St. Louis Post-Dispatch

April 10, 2000, Monday, FIVE STAR LIFT EDITION

SECTION: EDITORIAL, Pg. B7

LENGTH: 669 words

HEADLINE: PATIENTS MAY BE GIVEN THE RIGHT TO PAY

BYLINE: Richard J. Mahoney

BODY:

 
HEALTH CARE

THE Clinton administration and our presumptive presidential nominees -- Al Gore and George W. Bush -- favor giving medical plan members the right to sue health-care providers if they "withhold services and injury results." Today, only a few states allow suits against health coverage providers and, while the candidates differ in their criteria for allowing lawsuits, the net effect will be about the same when the courts, as they often do, expand legislative intent.

This can hardly be called a "patients' bill of rights," as it is often referred to in campaign speeches, when more than one-third of large employers surveyed recently said they would probably cut off health-care benefits if Congress passed a law allowing patients to sue managed-care providers under these conditions.
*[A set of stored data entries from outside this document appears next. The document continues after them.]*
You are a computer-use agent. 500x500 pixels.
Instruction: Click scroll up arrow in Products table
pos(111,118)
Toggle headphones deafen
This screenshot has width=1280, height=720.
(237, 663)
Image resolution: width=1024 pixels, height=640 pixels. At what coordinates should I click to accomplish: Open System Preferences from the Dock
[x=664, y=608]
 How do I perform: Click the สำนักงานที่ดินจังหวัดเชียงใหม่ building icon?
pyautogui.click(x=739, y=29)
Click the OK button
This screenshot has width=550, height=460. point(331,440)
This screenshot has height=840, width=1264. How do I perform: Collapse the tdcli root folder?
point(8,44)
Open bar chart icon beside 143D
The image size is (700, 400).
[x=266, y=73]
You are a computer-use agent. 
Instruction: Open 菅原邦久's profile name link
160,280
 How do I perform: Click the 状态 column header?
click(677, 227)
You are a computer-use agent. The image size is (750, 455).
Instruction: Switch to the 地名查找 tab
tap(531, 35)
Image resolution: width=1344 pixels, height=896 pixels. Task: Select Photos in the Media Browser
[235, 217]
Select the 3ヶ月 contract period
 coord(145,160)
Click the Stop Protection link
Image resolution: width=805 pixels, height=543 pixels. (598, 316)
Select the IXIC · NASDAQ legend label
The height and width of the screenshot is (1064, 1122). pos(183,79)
With thousands of medical procedures every day, the potential for unhappiness with outcomes is endless. Without question, a number could have been prevented by having a provision for timely and independent medical review of critical insurer decisions -- and this is an appropriate legislative remedy.

But legislation currently before Congress goes well beyond that. Health maintenance organizations are easy targets. Legislative bashing of managed care caused a bipartisan group in the House to pass relief recently under "The Patients' Bill of Rights Act" -- a bill complete with lawsuits, including punitive damages when the HMOs misbehave. As usual in laws proposing expanded legal liability, there is logic -- abuses needed correction. And as usual there is enormous potential for abuse in the name of correction. But with all the negative HMO vignettes that are repeated endlessly, we haven't heard much so far from the president or the candidates about "heartless employer" stories -- "companies who withhold necessary services and therefore cause harm and need punishing by lawsuits and punitive damages awards." Be assured that those stories are coming if provisions of the House-passed Norwood-Dingle Bill are enacted into law after Senate conference.

NORWOOD-DINGLE provides for suing employers as plan sponsors if "employers . . . exercise discretionary authority to make a decision on a claim . . . and such . . . authority resulted in personal injury or death."

With only a few deep-pocket HMOs to go after, the trial lawyers will inevitably bring the employers into the suits by arguing that any action by the HMO or other managed-care provider is imputed to be an action of the employer because of a fiduciary relationship. They will argue: The employers funded the plan and knew its limitations and are therefore accountable for the result just as if they had personally denied care.

Sympathetic juries will receive the time-honored and familiar barrage of trial lawyer allegations simply adjusted to the new law: We've got to send a message to this big out-of-state corporation that it can't abuse employees in our city with its wanton, heartless acts, denying this new treatment that might -- just might -- have worked -- and my unfortunate client as you can see . . . etc., etc.

The corporation will be depicted as having had its agent, the HMO or other managed-care provider, withhold the treatment for cost and profit reasons.

The outcome of this new liability for corporations is predictable. A few plaintiffs will hit Big Casino. The real losers will be the employees hit with higher co-pays, lowered coverage or no coverage at all if companies drop health-care benefits because of the liability passed back to them from HMOs. When the employers say to the trial lawyers, "You win, we quit, we're out of here," the true effect of "The Patients' Bill of Rights" will be felt -- the patients will have the right to foot the bill themselves.

Let's hope the Senate will see through the trial lawyers' plan to bash HMOs for public effect -- but then go after the real targets, the corporations that provide the coverage. At least for now they provide the coverage!